O anúncio da maior negociação de aeronaves privadas feita na história surpreendeu o setor de aviação executiva. A NetJets, companhia de táxi-aéreo de Ohio, Estados Unidos, divulgou em junho último o pedido de 425 novos jatos para os próximos quatro anos - sendo 125 firmes e 300 opcionais. Os fabricantes escolhidos para a transação foram Bombardier e Cessna. Da empresa canadense, a encomenda inclui 75 pedidos do Challenger 300 e 25 do Challenger 605, com opções para mais outras 175 unidades. Dos americanos, são 25 encomendas firmes do Citation Latitude e 125 opcionais. O investimento pode chegar a US$ 9,6 bilhões. "Estamos muito orgulhosos por receber esse endosso da NetJets. Esse pedido é um sinal de que o panorama do segmento de jatos executivos é bastante positivo e que a demanda por produtos e serviços está alta", comemora Fabio Rebello, vice-presidente regional de vendas para a América Latina da Bombardier.

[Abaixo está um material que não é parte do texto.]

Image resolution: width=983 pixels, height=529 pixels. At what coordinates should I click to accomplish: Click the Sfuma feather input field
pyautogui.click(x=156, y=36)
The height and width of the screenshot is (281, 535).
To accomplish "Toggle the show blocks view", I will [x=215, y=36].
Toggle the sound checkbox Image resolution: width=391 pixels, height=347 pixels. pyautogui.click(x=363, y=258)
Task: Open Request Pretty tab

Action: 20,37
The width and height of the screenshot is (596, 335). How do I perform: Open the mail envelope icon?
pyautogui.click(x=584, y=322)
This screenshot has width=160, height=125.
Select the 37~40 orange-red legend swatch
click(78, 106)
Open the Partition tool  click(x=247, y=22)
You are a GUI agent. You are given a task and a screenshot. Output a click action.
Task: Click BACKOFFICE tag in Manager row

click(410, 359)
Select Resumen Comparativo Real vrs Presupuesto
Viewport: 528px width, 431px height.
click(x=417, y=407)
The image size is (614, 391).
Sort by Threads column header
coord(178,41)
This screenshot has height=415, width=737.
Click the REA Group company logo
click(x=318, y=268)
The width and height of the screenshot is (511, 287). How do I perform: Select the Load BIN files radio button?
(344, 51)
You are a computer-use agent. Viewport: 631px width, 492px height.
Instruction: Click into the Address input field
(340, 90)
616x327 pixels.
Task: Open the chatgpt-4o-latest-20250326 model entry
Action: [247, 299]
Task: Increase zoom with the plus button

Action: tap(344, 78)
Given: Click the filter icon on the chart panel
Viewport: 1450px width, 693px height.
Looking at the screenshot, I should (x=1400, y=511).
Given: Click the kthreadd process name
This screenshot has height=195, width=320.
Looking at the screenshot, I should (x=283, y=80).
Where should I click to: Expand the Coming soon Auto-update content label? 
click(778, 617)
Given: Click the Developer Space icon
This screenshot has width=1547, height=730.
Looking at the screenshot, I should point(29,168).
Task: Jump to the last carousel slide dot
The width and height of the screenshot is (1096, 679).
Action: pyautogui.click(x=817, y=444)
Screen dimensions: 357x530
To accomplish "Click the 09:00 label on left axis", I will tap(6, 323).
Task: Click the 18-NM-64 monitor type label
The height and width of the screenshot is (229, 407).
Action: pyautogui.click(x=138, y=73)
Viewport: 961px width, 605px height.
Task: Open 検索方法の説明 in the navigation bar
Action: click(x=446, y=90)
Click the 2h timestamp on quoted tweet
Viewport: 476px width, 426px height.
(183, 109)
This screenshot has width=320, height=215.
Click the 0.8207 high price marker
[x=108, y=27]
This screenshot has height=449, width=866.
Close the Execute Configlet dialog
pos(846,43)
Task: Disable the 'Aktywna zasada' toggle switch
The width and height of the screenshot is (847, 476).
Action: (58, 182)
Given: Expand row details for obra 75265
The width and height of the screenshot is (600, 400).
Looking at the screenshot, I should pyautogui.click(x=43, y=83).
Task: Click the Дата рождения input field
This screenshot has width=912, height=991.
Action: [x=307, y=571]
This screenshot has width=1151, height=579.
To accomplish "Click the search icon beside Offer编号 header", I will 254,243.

A compra bilionária evidencia não só a força da aviação executiva, apesar da crise, mas também demonstra que a propriedade compartilhada de aeronaves vem conquistando um lugar cativo no mercado. O fundador da NetJets, Richard Santulli, é precursor do conceito de compras de aeronaves por cotas, nos idos da década de 1980. Um mesmo avião com vários donos foi a solução encontrada para o alto custo despendido pela inatividade dos aparelhos que não eram usados com frequência para justificar o gasto. A companhia é pioneira na operação desse segmento e mantém até hoje a liderança mundial.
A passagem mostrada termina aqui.